Tout semble pourtant prédisposer l'image de cinéma au flou : captée et perçue dans la durée, soumise aux variations de la lumière et du mouvement, elle est aussi sujette à toutes sortes de métamorphoses optiques et chimiques qui déclinent à l'infini la palette du vague, du brumeux, du filé.

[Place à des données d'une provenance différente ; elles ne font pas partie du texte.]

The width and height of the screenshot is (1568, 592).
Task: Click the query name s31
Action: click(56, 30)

Entre évanescence et opacité, le flou tantôt tire l'image vers l'immatériel (c'est pourquoi le fantôme hante volontiers les zones floues de l'image) ou vers la matière (vers le pictural). Il est sensation, translation de la vitesse ou des mouvements du corps à l'image, glissement de la vision vers le toucher, perception du chaos extérieur. Mais il est aussi aussi manifestation de l'image mentale, du rêve, de la réminiscence. Le flou inscrit enfin l'image de film dans un champ artistique ouvert : flou d'ensemble, il brouille la frontière entre cinéma et peinture ; flou d'apparition (de mise au point), il renvoie le cinéma à ses origines photographiques, argentiques - à l'émergence progressive de l'image sous l'effet du révélateur - et à l'orchestration du désir de voir.

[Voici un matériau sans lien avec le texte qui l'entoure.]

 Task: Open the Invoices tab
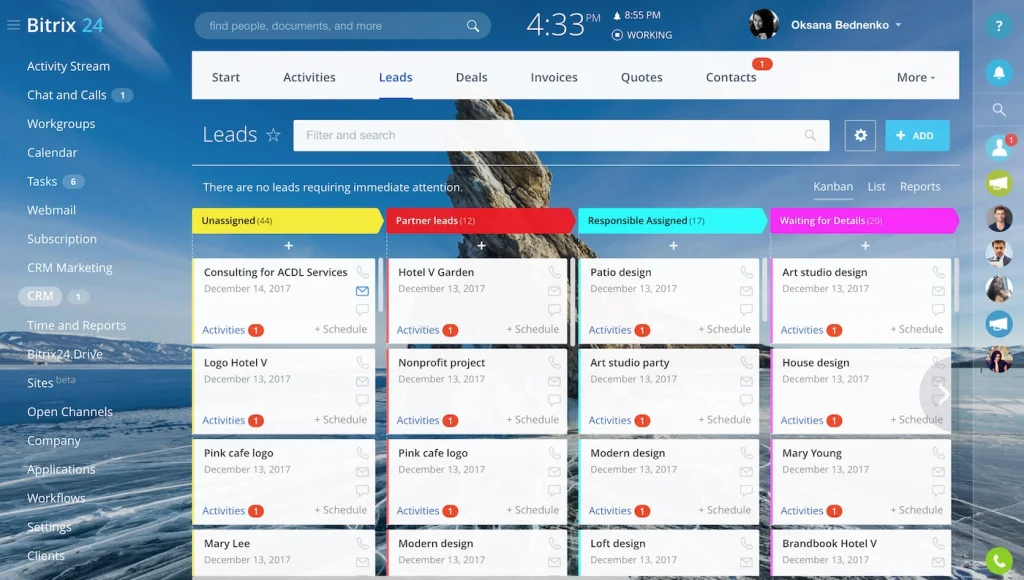click(x=554, y=76)
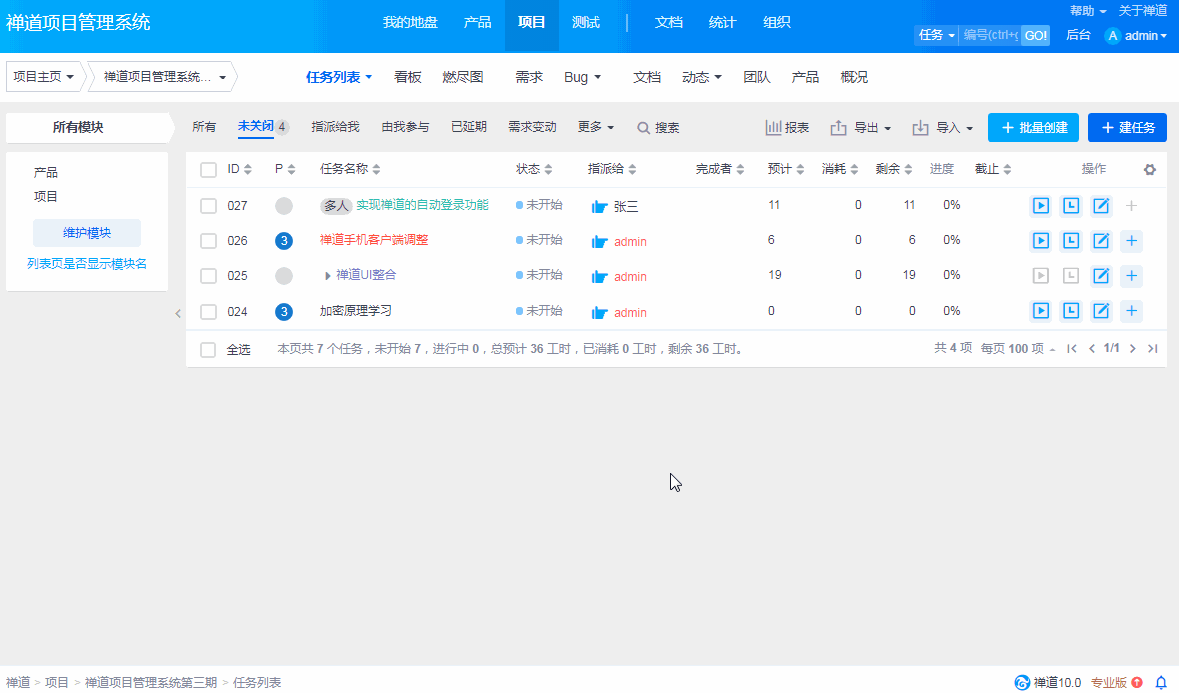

Dans la mesure où elle exclut toutes les formes irréalisées de l'image floue, l'image nette n'en est-elle pas, au bout du compte, une version appauvrie ?
Ce petit livre en taille est d'une richesse surprenante. Evoquant les différents effets de flous au cinéma, Martine BEUGNET apporte une réflexion sur ce que cela dit, ce que cela donne à voir, et ce que cela procure en pensées intérieures. Loin d'être un catalogue ou un listing des flous, elle permet une vraie analyse sur ces autres mondes ouverts par le flou et la machine, bien au-delà des possibilités humaines. Que se soit le flou de ralenti, de mouvement, de brouillard, etc. elle fait des liens avec des films (le livre est illustré) et parfois aussi avec la peinture comme l'effet du sfumato à la Renaissance.
Attention, ce livre n'est pas un manuel de comment faire du flou au cinéma mais de ce qu'est le flou et de sa portée physique et symbolique. Un petit bémol : la plupart des films pris en exemple sont très vieux et méconnus du grand public.